3. Hyper-parameter Initialization

  • Define key hyper-parameters: latent vector size, number of training epochs per digit, learning rate, and Adam optimizer momentum term.
  • Set binary cross-entropy loss as the adversarial loss function.

4. Model Architecture Definition

  • Design the Generator using transposed convolutional layers, batch normalization, and ReLU activations to transform random noise into digit images.
  • Design the Discriminator using convolutional layers with LeakyReLU activations to classify images as real or fake.
  • Apply weight initialization to both networks to ensure stable training.

5. Training Strategy (Digit-wise GAN Training)

For each digit from 0 to 9:

  • Initialize a new Generator and Discriminator.
  • Assign Adam optimizers to both networks.
  • Cache a fixed batch of real images for visualization purposes.
  • Train the GAN for a fixed number of epochs using alternating optimization:
    • Update the Discriminator by minimizing loss on real and fake samples.
    • Update the Generator by minimizing its loss to fool the Discriminator.
  • Use label smoothing to improve training stability.

6. Epoch-wise Monitoring and Visualization

  • Compute average Generator and Discriminator losses for each epoch.
  • Generate sample images using fixed noise vectors.
  • Display a "Real vs Generated" image panel at regular intervals to visually evaluate learning progress.
  • Assign a simple quality indicator based on smoothed generator loss values.

7. Image Quality Evaluation

After each epoch, compute quantitative quality metrics:

  • Pixel diversity
  • Image sharpness
  • Image contrast

Store loss values and quality metrics for later analysis.


8. Result Visualization

  • Load all trained generators and generate sample images for every digit.
  • Display all generated digits together in a single grid for comparison.

9. Training Metrics Analysis

  • Plot Generator and Discriminator loss curves for all digits.
  • Visualize image quality metrics across epochs to analyse training behaviour.

10. Final Training Summary

  • Display final loss values and quality metrics for each digit.
  • Categorize training performance as Excellent, Good, or Needs Improvement.

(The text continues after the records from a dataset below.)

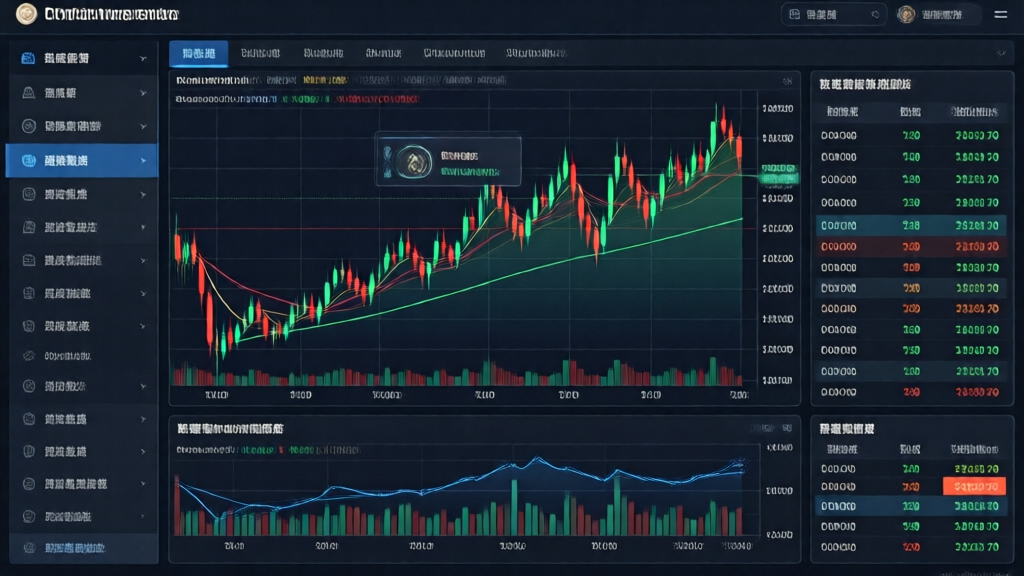This screenshot has height=576, width=1024.
Task: Click the user avatar icon in the header
Action: 906,14
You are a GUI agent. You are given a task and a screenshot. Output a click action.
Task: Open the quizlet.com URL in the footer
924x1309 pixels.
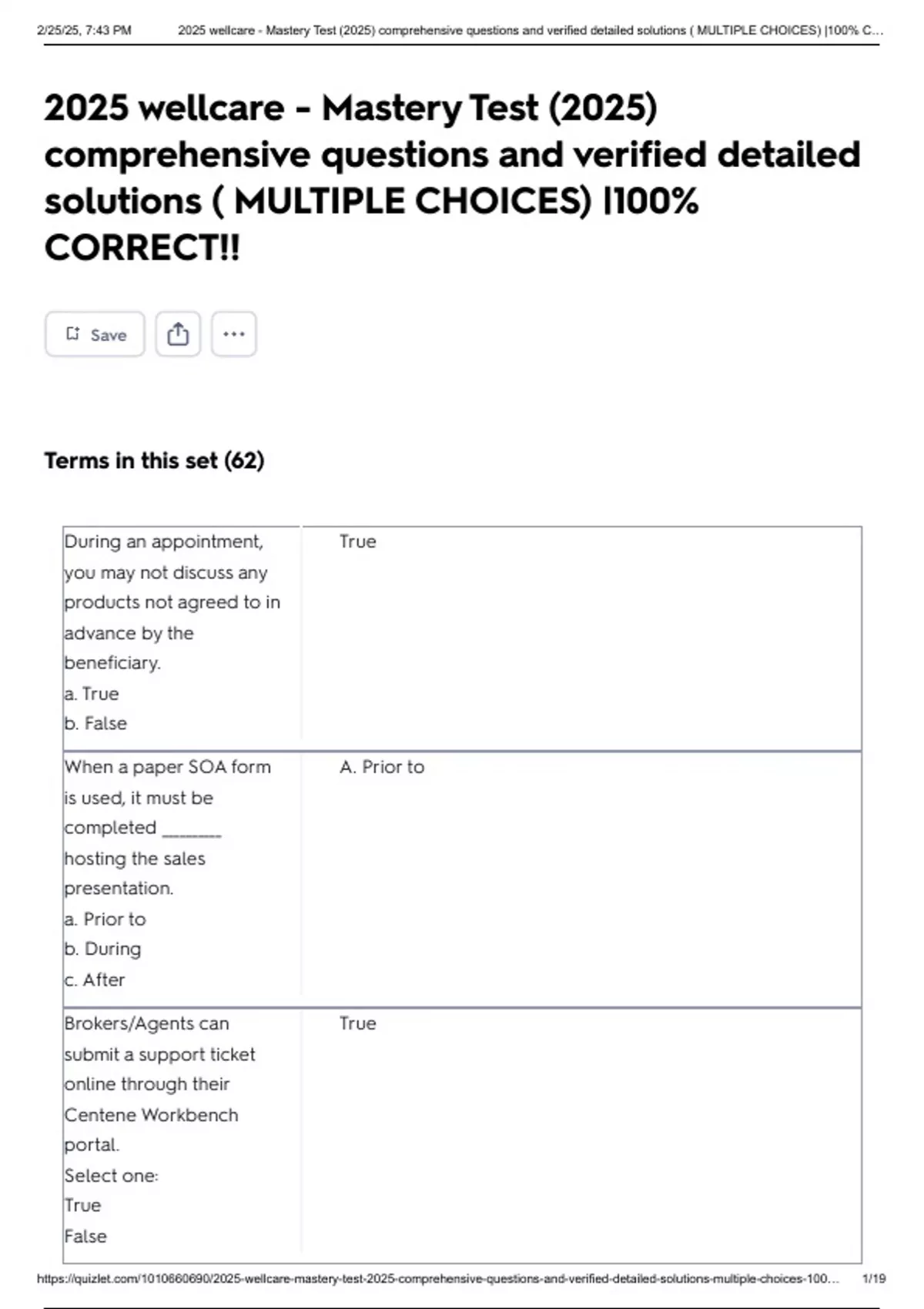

11. Interactive Sample Generation

  • Implement an interactive function to generate images for any selected digit.
  • Allow the user to specify the number of samples.
  • Display generated images along with corresponding quality metrics.

12. Result Analysis

  • Generate samples for all digits to verify overall GAN performance.
  • Observe diversity and realism in the generated handwritten digits.